II. THE DOUBLE-QUICK MARCH TO REVOLUTION
That Washington could be righteously indignant and unmercifully sarcastic may be inferred from a letter written to Colonel George Muse, who had been Washington’s military instructor at Mount Vernon in 1751. Colonel Muse had been accused of cowardice in the campaign with Washington to the Ohio in 1754, and Washington had with difficulty obtained for him a grant of ten thousand acres of land in the Ohio territory, as was given to the other officers in the expedition. Colonel Muse was dissatisfied and so wrote a letter to Washington, the contents of which we can surmise only from Washington’s reply.
“Sir,—Your impudent letter was delivered to me yesterday,” he wrote. “As I am not accustomed to receive such from any man, nor would have taken the same language from you personally, without letting you feel some marks of my resentment, I advise you to be cautious in writing me a second of the same tenor; though I understand you were drunk when you did it, yet give me leave to tell you that drunkenness is no excuse for rudeness.”
After describing what had been done for the ungrateful man, Washington closed his letter by saying, “All my concern is that I ever engaged myself in behalf of so ungrateful and dirty a fellow as you are.”

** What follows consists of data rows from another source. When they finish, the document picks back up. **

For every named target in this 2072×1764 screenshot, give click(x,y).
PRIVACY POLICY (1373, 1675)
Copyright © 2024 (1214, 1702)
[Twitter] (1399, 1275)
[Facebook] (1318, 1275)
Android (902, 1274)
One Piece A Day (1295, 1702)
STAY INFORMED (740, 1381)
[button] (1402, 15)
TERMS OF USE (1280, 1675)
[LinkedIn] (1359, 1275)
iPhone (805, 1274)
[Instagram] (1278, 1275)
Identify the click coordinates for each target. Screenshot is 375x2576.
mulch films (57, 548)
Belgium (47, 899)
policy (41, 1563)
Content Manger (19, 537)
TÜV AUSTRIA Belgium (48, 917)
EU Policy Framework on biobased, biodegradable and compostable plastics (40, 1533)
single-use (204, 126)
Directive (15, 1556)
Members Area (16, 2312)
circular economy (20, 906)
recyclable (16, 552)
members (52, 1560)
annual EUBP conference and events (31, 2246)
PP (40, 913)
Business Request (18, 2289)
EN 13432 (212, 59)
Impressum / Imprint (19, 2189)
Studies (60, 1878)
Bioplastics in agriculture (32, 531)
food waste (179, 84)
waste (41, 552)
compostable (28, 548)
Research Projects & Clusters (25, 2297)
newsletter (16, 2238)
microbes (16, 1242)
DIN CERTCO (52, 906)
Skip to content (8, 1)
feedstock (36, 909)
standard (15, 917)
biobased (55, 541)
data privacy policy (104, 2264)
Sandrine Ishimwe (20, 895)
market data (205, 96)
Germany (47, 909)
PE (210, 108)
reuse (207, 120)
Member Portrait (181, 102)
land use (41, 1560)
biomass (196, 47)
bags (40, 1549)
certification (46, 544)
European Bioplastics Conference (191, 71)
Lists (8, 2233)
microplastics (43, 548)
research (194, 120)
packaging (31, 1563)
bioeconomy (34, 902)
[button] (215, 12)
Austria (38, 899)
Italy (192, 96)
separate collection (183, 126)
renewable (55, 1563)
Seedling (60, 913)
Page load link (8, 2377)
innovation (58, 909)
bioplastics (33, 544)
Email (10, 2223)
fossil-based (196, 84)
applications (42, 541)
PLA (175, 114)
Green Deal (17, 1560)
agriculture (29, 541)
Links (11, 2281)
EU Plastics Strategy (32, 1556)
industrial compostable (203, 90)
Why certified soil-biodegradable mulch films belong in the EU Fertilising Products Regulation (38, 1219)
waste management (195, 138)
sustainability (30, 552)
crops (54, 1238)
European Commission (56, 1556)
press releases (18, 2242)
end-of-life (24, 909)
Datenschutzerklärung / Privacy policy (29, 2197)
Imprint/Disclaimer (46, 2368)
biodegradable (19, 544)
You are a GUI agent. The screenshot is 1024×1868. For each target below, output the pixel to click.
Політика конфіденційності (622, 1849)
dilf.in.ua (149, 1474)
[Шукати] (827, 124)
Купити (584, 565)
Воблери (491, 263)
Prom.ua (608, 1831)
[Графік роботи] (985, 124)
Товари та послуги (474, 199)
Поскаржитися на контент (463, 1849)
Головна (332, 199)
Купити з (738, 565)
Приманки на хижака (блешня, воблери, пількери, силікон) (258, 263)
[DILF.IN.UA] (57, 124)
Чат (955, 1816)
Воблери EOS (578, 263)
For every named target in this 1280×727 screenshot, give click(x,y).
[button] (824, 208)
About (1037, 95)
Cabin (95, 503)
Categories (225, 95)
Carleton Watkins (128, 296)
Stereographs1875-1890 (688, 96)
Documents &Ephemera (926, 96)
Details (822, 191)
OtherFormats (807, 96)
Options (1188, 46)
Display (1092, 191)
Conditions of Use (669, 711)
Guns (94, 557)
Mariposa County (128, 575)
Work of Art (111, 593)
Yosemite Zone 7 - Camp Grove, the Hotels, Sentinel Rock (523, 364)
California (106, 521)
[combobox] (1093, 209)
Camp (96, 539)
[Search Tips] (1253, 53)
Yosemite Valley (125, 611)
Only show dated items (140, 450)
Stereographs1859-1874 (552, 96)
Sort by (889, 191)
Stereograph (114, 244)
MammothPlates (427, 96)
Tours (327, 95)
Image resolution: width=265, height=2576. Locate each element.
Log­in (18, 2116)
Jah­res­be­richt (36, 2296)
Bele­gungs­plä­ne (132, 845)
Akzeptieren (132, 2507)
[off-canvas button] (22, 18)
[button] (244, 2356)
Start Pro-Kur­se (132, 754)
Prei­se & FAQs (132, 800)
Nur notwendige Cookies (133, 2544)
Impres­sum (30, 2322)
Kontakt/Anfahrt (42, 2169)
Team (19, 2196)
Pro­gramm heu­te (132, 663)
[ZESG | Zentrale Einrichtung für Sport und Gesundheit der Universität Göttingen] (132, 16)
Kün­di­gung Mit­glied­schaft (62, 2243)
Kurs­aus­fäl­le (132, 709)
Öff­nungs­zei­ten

Meanwhile, the King of England was searching for means to wear down the opposition of the colonies to his assertion of the right to personal rule over them through Parliament. So complete was the refusal of the colonies to use tea, that the warehouses of the East India Company were full of tea, and their profit dwindled. A happy suggestion was made to the King. Let the tea go free duty, and so cheap on account of the surplus, to the colonies, that they will buy it and thus not only relieve the warehouses but also establish the principle of the right to tax articles sold in the colonies. The proposition was put into effect. The contents of the warehouses were emptied into ships and sent to various ports in the American colonies. The King depended on human nature as he understood it to be. Like many another ruler who believes he can rule by juggling ideas and manipulating minds, he deceived himself. The people were starving for tea! They had long lived without tea like foolish children who would play no way but their own way. Now, they would tumble over one another to get the long desired tea. There would be a carnival carousal of tea drinking in America! But somehow the thing didn’t work. There was still a wonderful perverseness in the half-civilized subjects of the King in the American wilderness. They seemed suddenly to be all alike. No doubt there were many who would gladly have profited by the King’s contempt for principle, but profit was timid and principle was bold.